SOLOPOS.COM - Budiati mengasuh Edi Septiawan, penderita cerebral palsy di rumahnya Dusun Ngaren Desa Banjarasri Kalibawang, Kulonprogo.(JIBI/Harian Jogja/Nina Atmasari)

Budiati mengasuh Edi Septiawan, penderita cerebral palsy di rumahnya Dusun Ngaren Desa Banjarasri Kalibawang, Kulonprogo.(JIBI/Harian Jogja/Nina Atmasari)

Anak dengan kebutuhan khusus seharusnya mendapatkan perhatian dan pendampingan khusus dari ahli medis. Namun, seorang anak berkebutuhan khusus di Pegunungan Menoreh tidak pernah mendapatkannya.

Promosi Keturunan atau Lokal, Mereka Pembela Garuda di Dada

Kesabaran yang dimiliki Budiati, 45, dan suaminya Sadimun, 48, memang luar biasa. Segenap kekuatan dan kasih sayang diserahkan sepenuhnya untuk anak semata wayang mereka, Edi Septiawan. “Dalam hidup kami, hanya Edi yang kami pikirkan,” ungkap Sadimun, ketika ditemui Harian Jogja di rumahnya, Dusun Ngaren Banjarasri Kalibawang, Kulonprogo belum lama ini.
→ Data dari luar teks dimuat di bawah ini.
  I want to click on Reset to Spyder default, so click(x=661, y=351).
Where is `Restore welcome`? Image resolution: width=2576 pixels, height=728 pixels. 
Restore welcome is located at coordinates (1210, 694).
Edi memang tidak seperti anak kebanyakan. Di usia yang telah menginjak 11 tahun, ia hanya bisa terbaring di tempat tidurnya. Ia mengalami cerebral palsy sejak usia tujuh bulan. Akibatnya, organ tubuhnya tidak bisa berfungsi. Dengan kondisi itu, ia membutuhkan perhatian khusus dari orang di sekelilingnya.

Setiap hari, Budiati dan Sadimun bergantian menjaganya. Tidak hanya di rumah, mereka juga sering menggendongnya untuk mengajak ke warung, bahkan menonton pertunjukan jatilan yang sering digelar di kampung. “Ia senang kalau diajak nonton jatilan,” ungkap Budiati.

Ia mengakui, dengan kondisinya, Edi seharusnya mendapatkan penanganan khusus. Namun, hal itu tidak pernah dilakukannya. Edi tidak pernah dibawa ke tempat terapi atau pelatihan khusus anak seperti dirinya. Alasannya, mereka kesulitan membawa anak tersebut.

Rumah mereka yang ada di perut bukit, memaksa mereka harus turun bukit dan menyeberang sungai untuk bias mencapai jalan raya. Kendaraan tidak bisa masuk ke halaman rumah. “Kalau mau ke mana-mana, saya gendong dia [Edi] menyeberang sungai,” tambah Budiati.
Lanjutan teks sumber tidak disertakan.